Monday, Sep. 14, 1942

Revolution from Above

Amid the hue & cry of Congressional debate, a political revolution of at least minor importance was about to be enacted this week. Ready for final passage was the soldiers' vote bill. And though Southern Senators might weep and States' rights theorists tear their hair, the bill suspended poll taxes for the duration of the war, as far as soldiers and sailors are concerned.

Already in the hopper was another bill, by Florida's stanch New Deal Senator Claude Pepper, to outlaw poll taxes altogether.

Poll taxes were originally a great forward-looking democratic experiment, a liberalization of laws giving the vote only to property owners. But after the Civil War, the Solid South turned them to a new purpose: keeping Negroes and white trash away from the polls.

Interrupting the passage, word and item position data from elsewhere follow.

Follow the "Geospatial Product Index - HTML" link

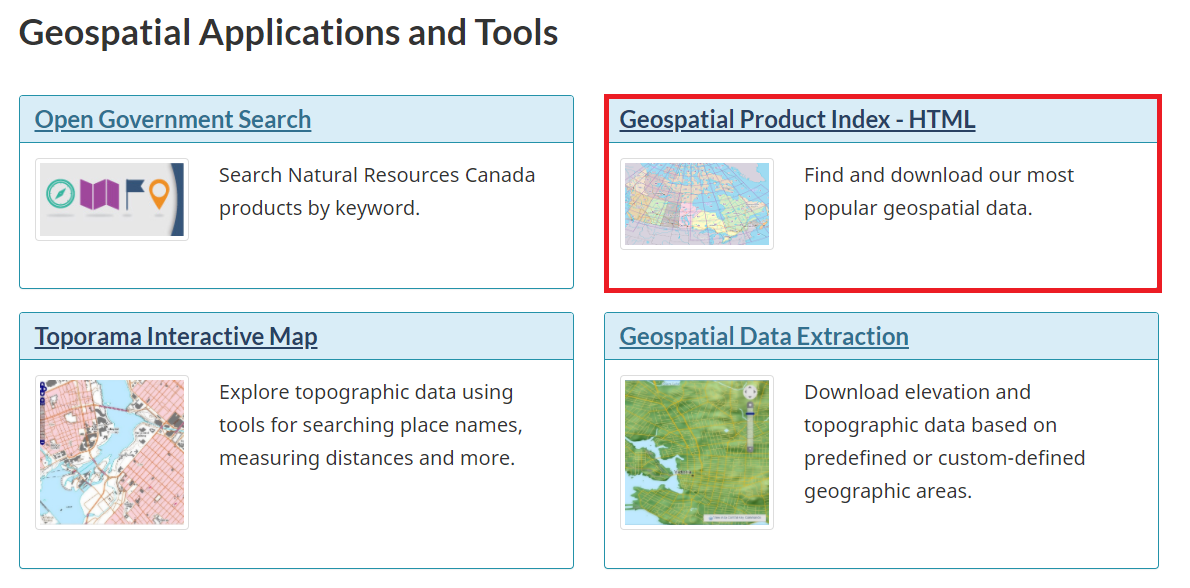click(x=797, y=119)
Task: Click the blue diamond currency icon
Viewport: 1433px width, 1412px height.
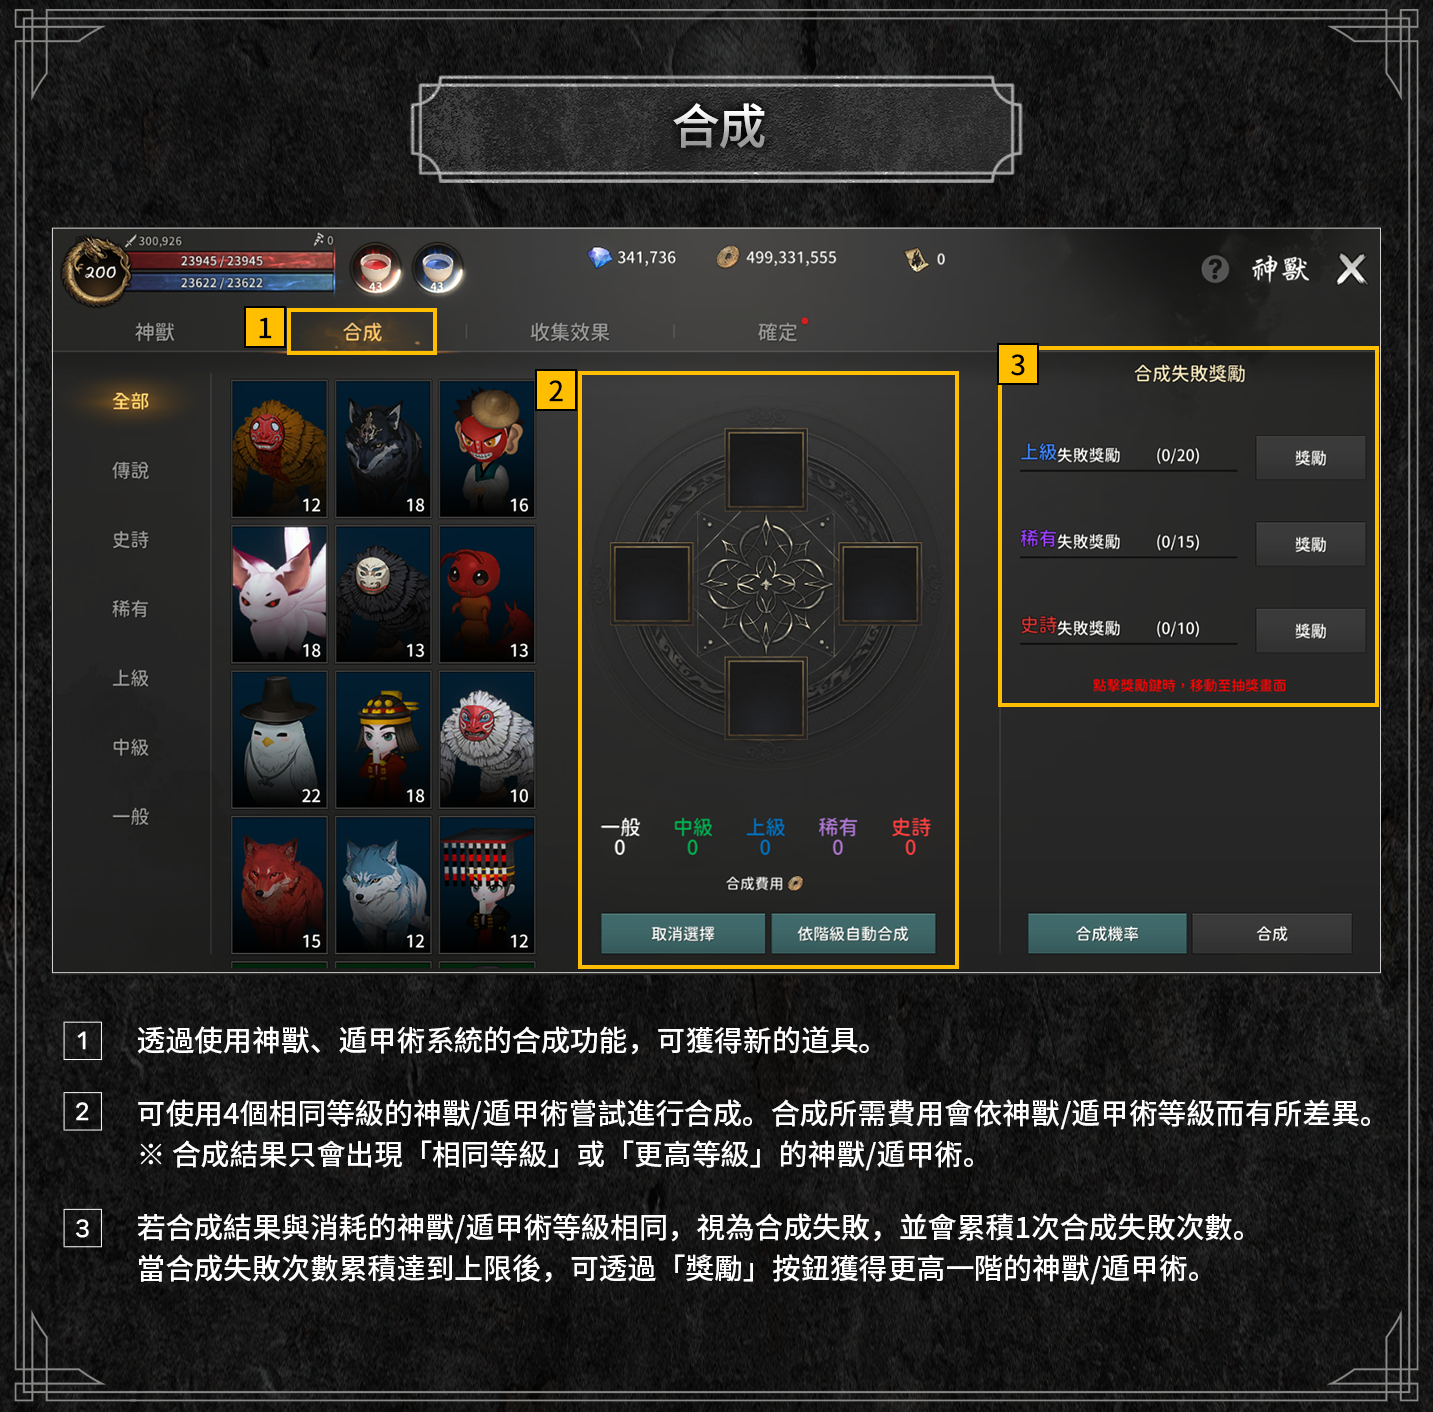Action: [599, 258]
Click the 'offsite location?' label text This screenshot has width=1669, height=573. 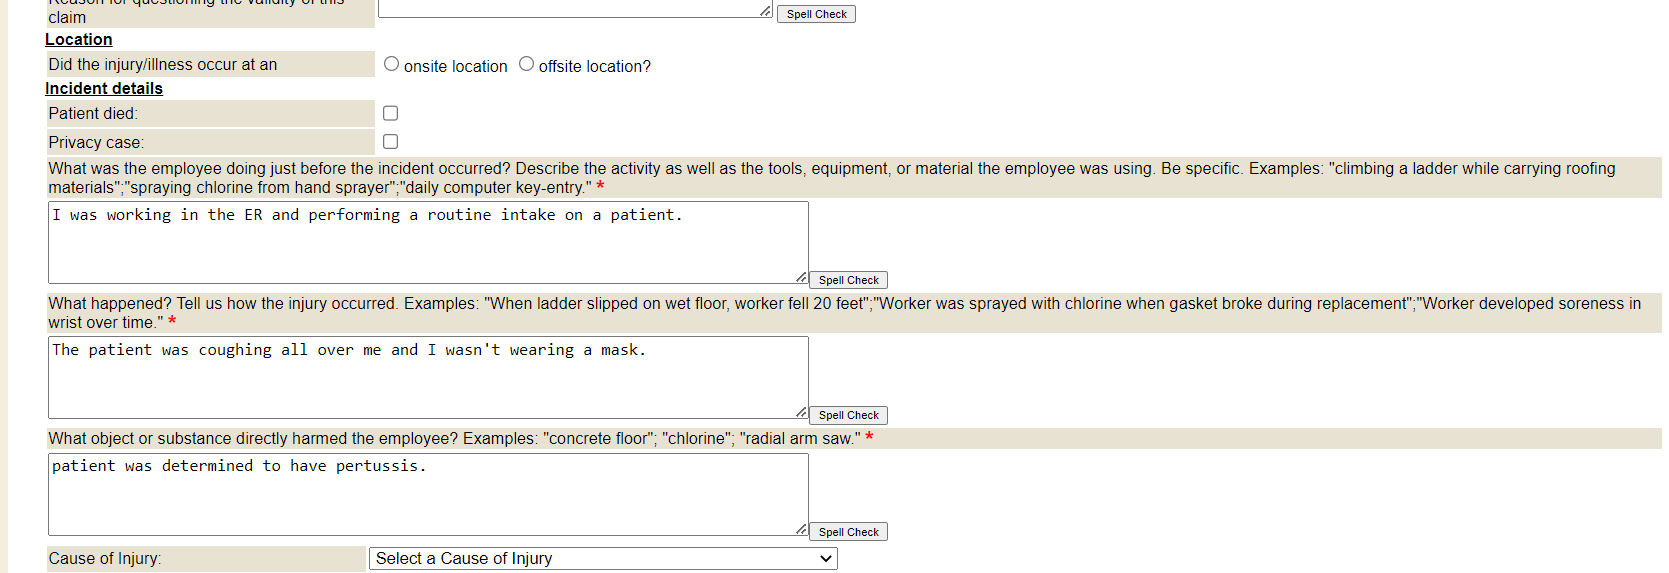pos(594,66)
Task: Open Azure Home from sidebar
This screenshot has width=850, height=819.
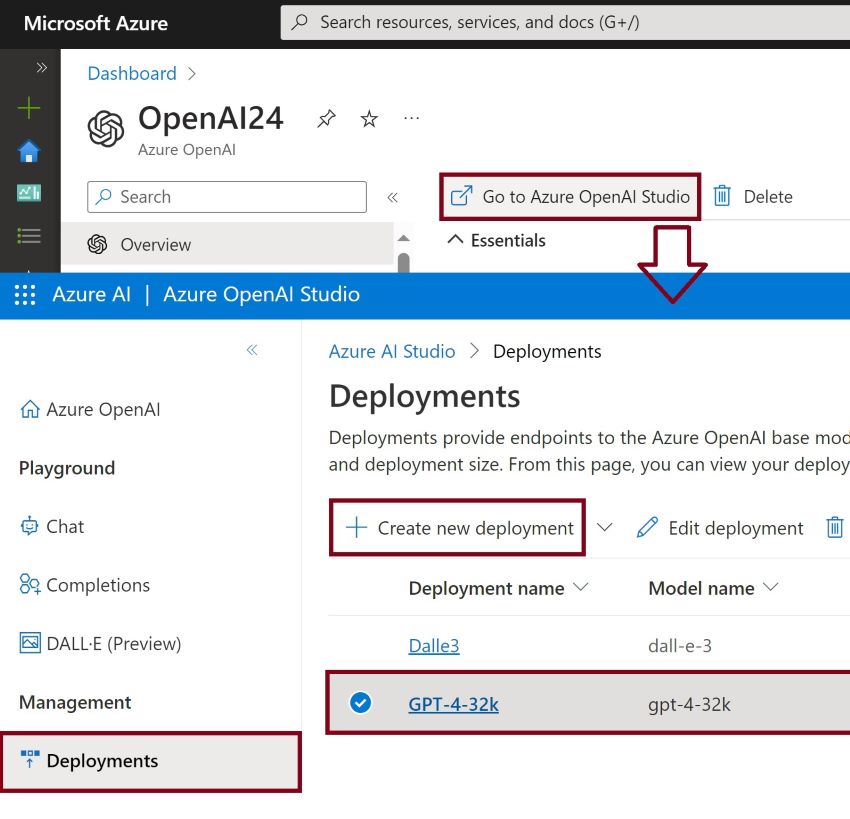Action: (27, 150)
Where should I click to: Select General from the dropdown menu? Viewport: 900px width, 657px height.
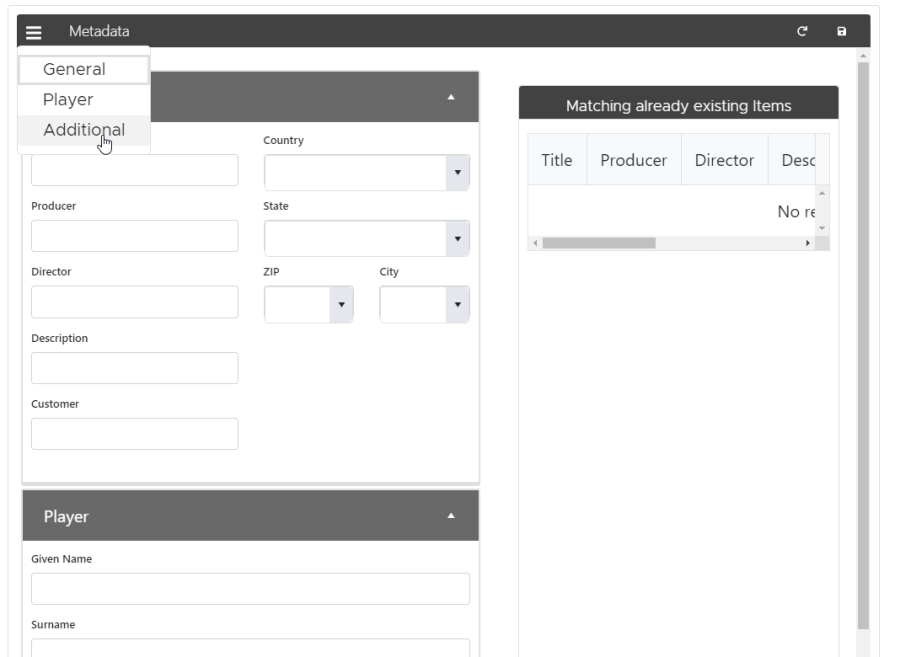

No man could be sure what effect this week's action by Congress might eventually have on Southern politics. By holding down the vote, the poll tax has made it easy for small machines (like Senator Harry Byrd's Virginia "courthouse crowd") to run an entire State. It has also helped preserve the South's one-party system, where final results are determined in the Democratic primary, not the general election.

For soldiers and sailors, supposed to be beneficiaries of the vote bill, Congress actually did little. Almost two months of bickering by Congress have probably made it too late to set up the machinery this year. Most soldiers will not be able to use the ballot until 1944's Presidential election--and by that time many may be too close to the enemy to think of voting.

Some of the long-winded Congressional debate was on the issue of State's rights. But mostly the fight was purely and simply over poll taxes, with conservative Southerners attacking. Mississippi's John E. ("Silent John") Rankin called the bill: "A monstrosity. ... It is part of a long-range communistic program to change our form of government and our way of life." Cried Alabama's Sam Hobbs: "The worst thing since Reconstruction."